Derived categories of arithmetic schemes? Let $X$ be a smooth scheme of finite type over $\mathbb Q$ or $\mathbb Z$. It is natural to consider $D(X)$, the derived category of coherent sheaves on $X$. Beyond the definition, have there been any interesting statements about it? In particular, are there any analogs of the following results over $\mathbb C$?
(1) $D(X)$ describes boundary conditions of type IIB nonlinear sigma model with target $X$,
at least when $X$ is Calabi-Yau.
(2) There is a space of Bridgeland stability conditions on $D(X)$ with walls in codimension one.
(3) If canonical or anticanonical class of $X$ is ample, then $X$ is determined by $D(X)$.
(4) On occasion, $D^b(X)$ can be generated by an exceptional collection of objects.
(5) For a Calabi-Yau $X$ there is often a mirror partner such that $D^b(X)$ is, at least conjecturally equivalent to derived Fukaya category of the mirror (Kontsevich's homological mirror symmetry).
I want to point out that rational points on $Pic(X)$ give autoequivalences of $D(X)$, so an alternative description of $D(X)$, if it were to involve $L$-functions, would be relevant to BSD conjecture.
 A: This "answer" is an example of natural occurence of derived categories of arithmetic schemes rather than a description of what is known in general on this kind of categories.
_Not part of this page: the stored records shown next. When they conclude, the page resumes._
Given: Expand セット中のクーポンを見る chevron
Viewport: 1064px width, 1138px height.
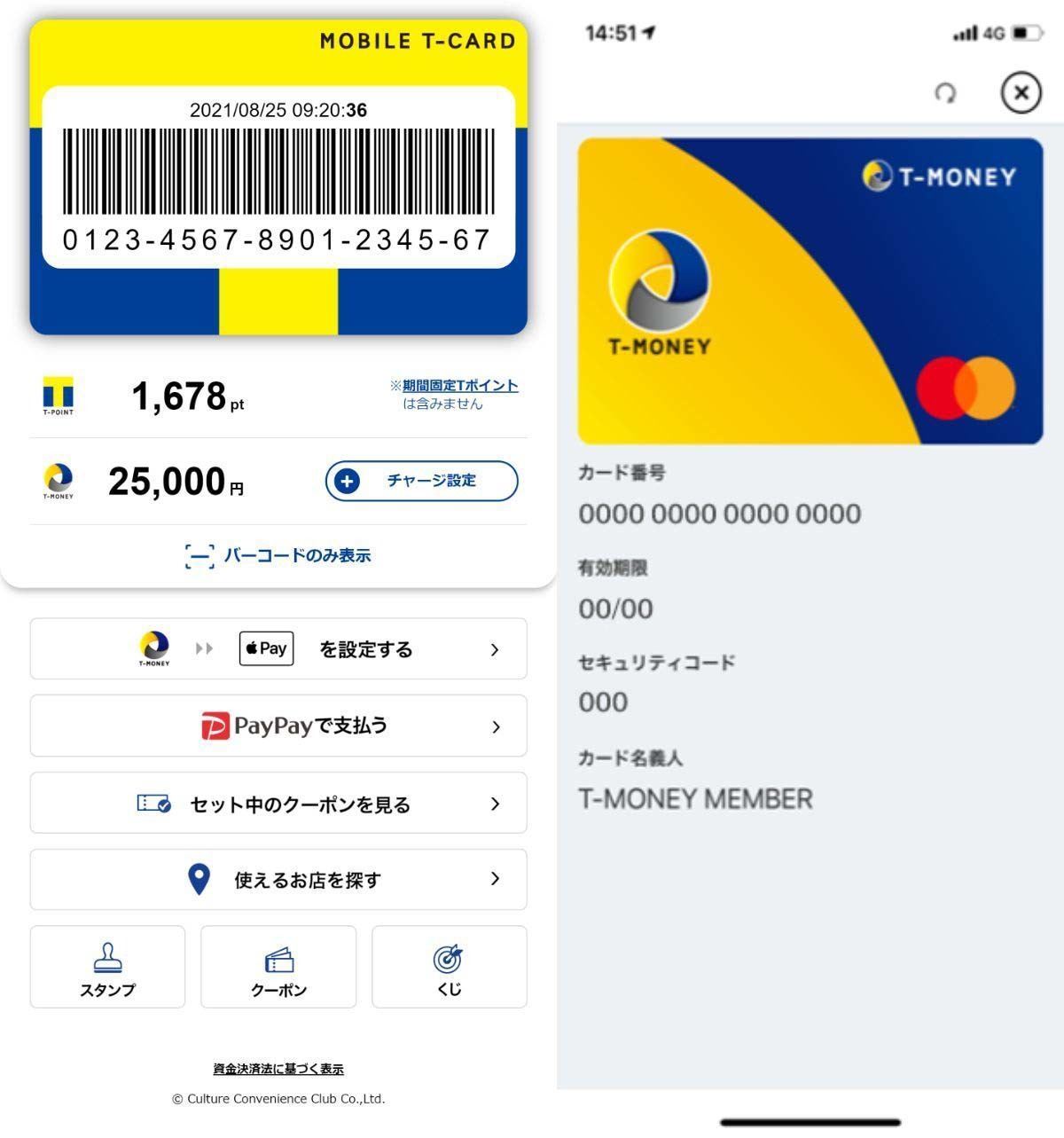Looking at the screenshot, I should pos(495,804).
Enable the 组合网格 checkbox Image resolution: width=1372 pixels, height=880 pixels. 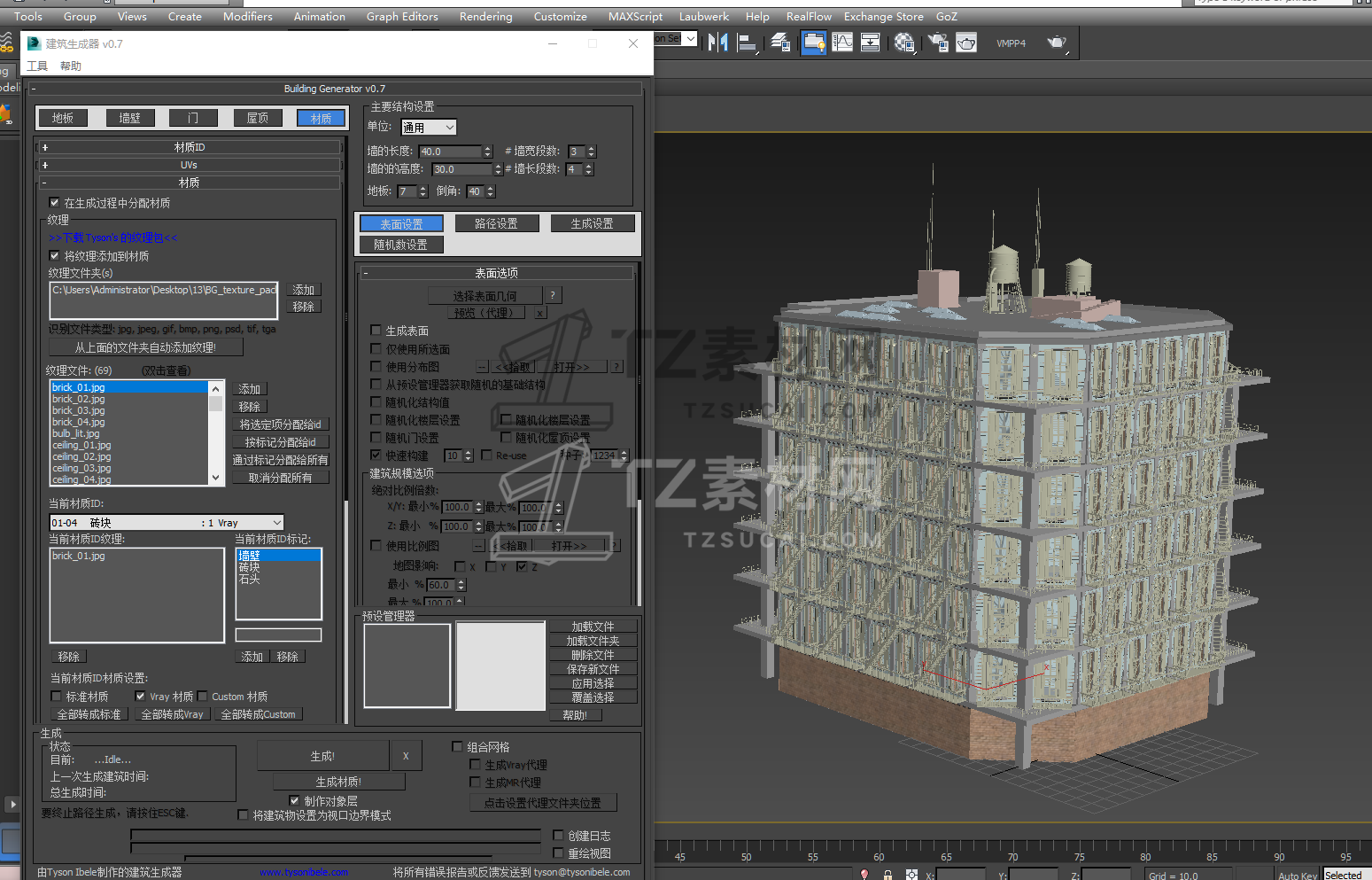pyautogui.click(x=458, y=747)
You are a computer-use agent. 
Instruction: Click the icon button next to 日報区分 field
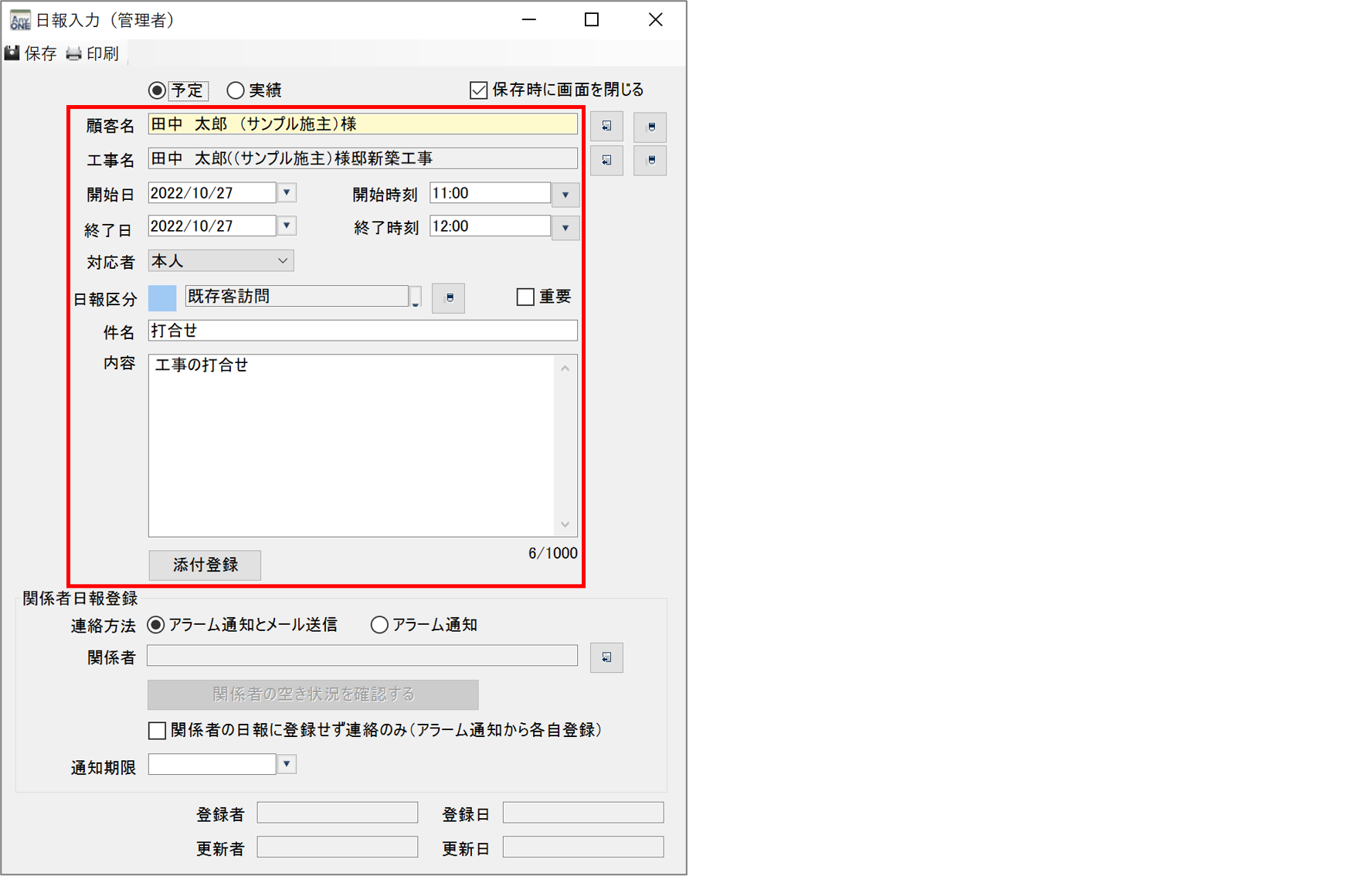[x=449, y=297]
Let me give an example related to mirror symmetry. 
The Fukaya category of a Liouville manifold (an exact symplectic manifold with good properties at "infinity") can be defined over $\mathbb{Z}$ (or any ring) because the operations are defined by counting holomorphic polygons and counting gives integers. So one expects the mirror of a Liouville manifold $Y$ to be an algebraic variety $X$ defined over $\mathbb{Z}$, such that $Fuk(Y)=Perf(X)$. In this context $X$ is general singular and one has to make a difference between $Perf(X)$ and $D(X)$ ($D(X)$ should be related to the wrapped Fukaya category of $Y$).
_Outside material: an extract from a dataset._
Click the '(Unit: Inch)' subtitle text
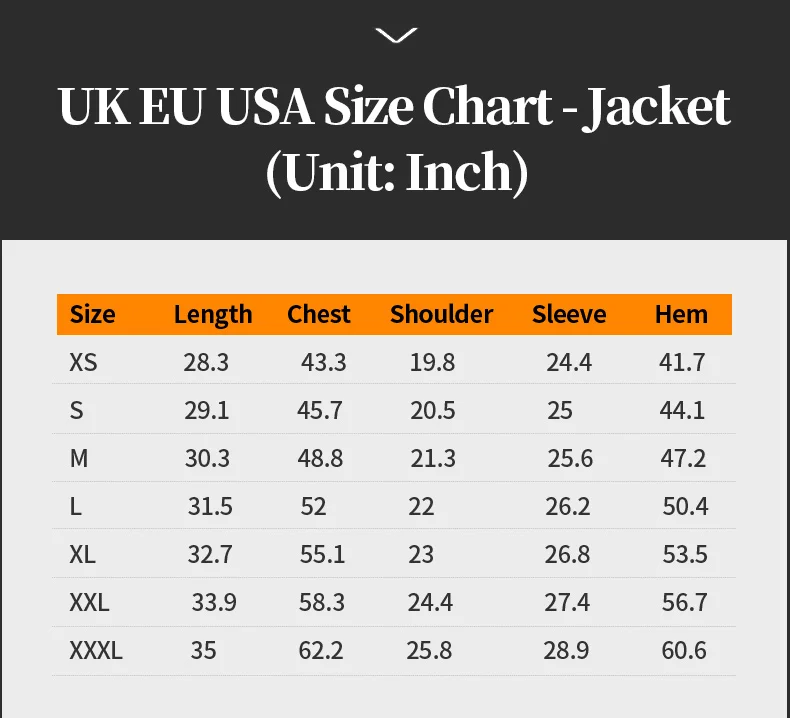The height and width of the screenshot is (718, 790). [x=396, y=172]
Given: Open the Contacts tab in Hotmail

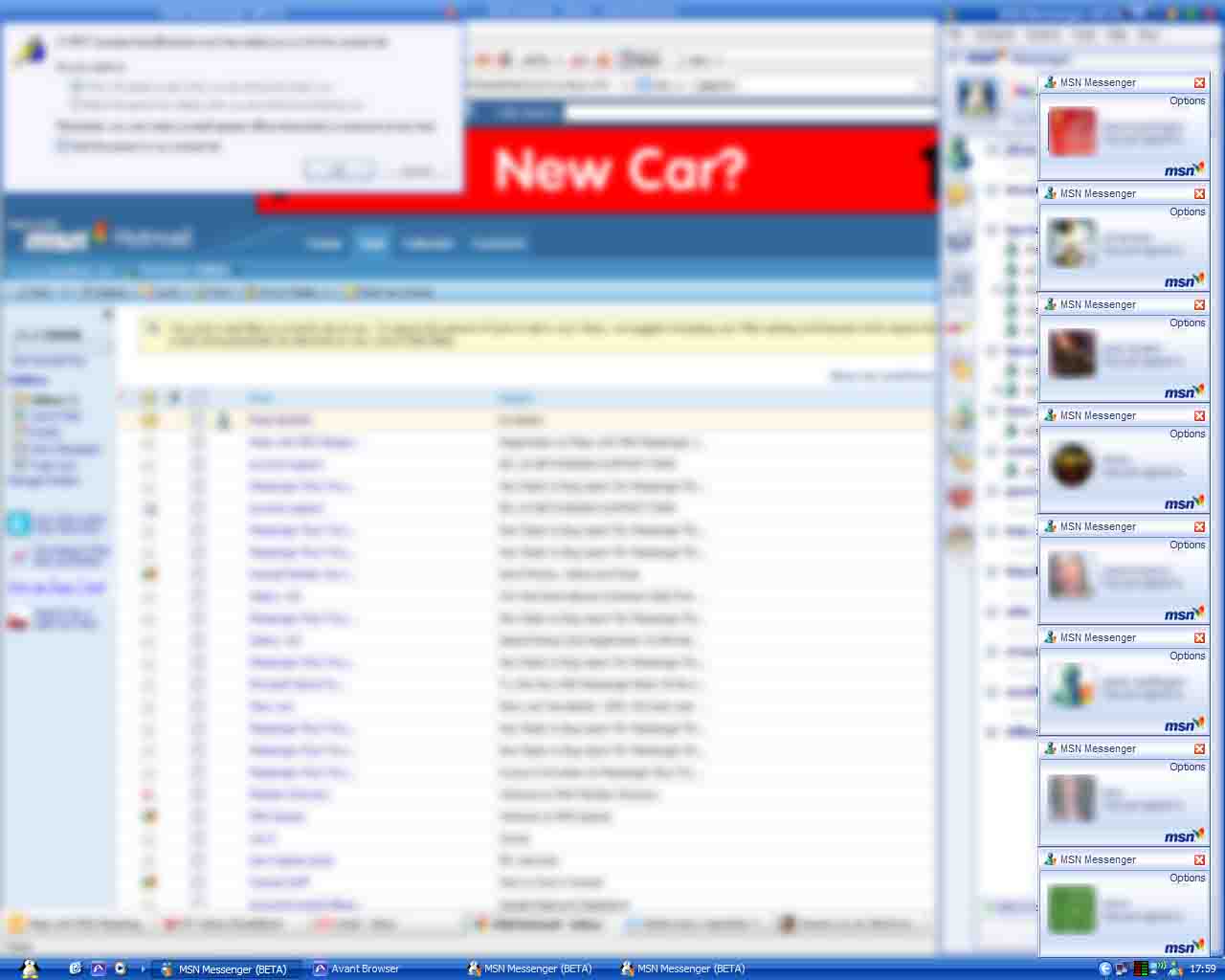Looking at the screenshot, I should (498, 244).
The above relation should be a version "at infinity" of the maybe more familiar mirror relation between smooth and compact manifolds. On the symplectic side, one can compactify the Liouville manifold and obtained a compact symplectic manifold with a Fukaya category defined on $\mathbb{Z}[[q]]$ being a deformation of the Fukaya catgeory of $Y$. Here $q$ is a formal parameter keeping track of the intersection number of the holomorphic disks with the divisor added to compactify. On the mirror side, one should have a variety over $\mathbb{Z}[[q]]$ realizing a smoothing of $X$. The mirror statement is now an equivalence of categories over $\mathbb{Z}[[q]]$. The usual version of the mirror symmetry between smooth compact manifolds should be recovered by inverting $q$.
The above picture has been made precise in the case of the elliptic curve by Lekili and Perutz in http://arxiv.org/abs/1211.4632 In this example, the algebraic variety over $\mathbb{Z}[[q]]$ is the Tate curve, a very familiar object in arithmetic geometry.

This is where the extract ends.